B.L. – Oui, l’intention est bien de garder ce balancement. Mais c’est au spectateur de décider ! Je constate que la dimension poétique est peut-être encore plus présente. Alors que l’on s’attend à contempler le monde marin, une fleur d’onagre posée sur le support devient, une fois le cyanotype achevé, une petite méduse nageant au fond de l’eau ! Le cyanotype tout en retraçant précisément les contours des éléments déposés sur le support, laisse une grande place à l’interprétation. Cette contradiction est source de créativité !
C. C. – En proposant cette exposition lors de la « Fête de la science », vous articuler à nouveau les productions plastiques aux propositions scientifiques – Espérez-vous qu’ensemble elles fassent débat ? Quel est selon vous le point critique de la « cause » de la mer ?
B.L. – Les points critiques sont nombreux. L’exploitation des produits de la mer et les atouts et limites de ce que l’on appelle aujourd’hui « l’économie bleue » ou la « bioéconomie bleue » sont sujets à débats, de même que la question de la pollution ou de la sauvegarde de la faune et de la flore dans nos espaces de plus en plus artificialisés. J’ai pu bénéficier de photos de microplastiques de la part de chercheurs de mon université. Leur représentation souvent énigmatique par le biais du cyanotype sera, je l’espère, source de discussions.
C. C. – Blandine Laperche, entre arts et sciences, quel serait votre mot de la fin ?

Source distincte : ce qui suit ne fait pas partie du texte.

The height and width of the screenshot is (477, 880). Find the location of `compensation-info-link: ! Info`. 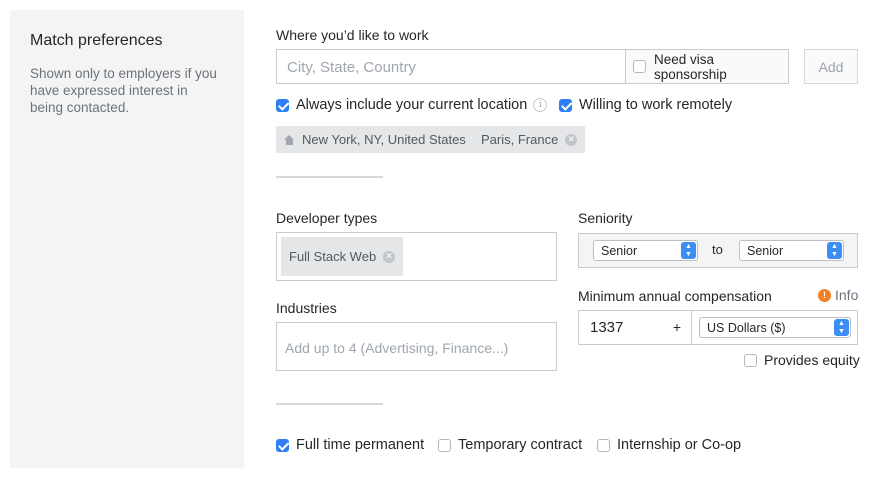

B.L. – Je ne choisis pas entre les deux, mais constate leur proximité, par le biais de l’imagination en amont des arts et des sciences et de manière transversale par les liens entre les arts et les sciences. Le dialogue entre arts et sciences ou l’association des deux, en décalant le regard, amène à se questionner et à interroger, pour s’enrichir ou inventer de nouvelles approches ou de nouvelles pratiques. C’est sans doute un moyen individuel et collectif de conserver ou conquérir la liberté d’expression.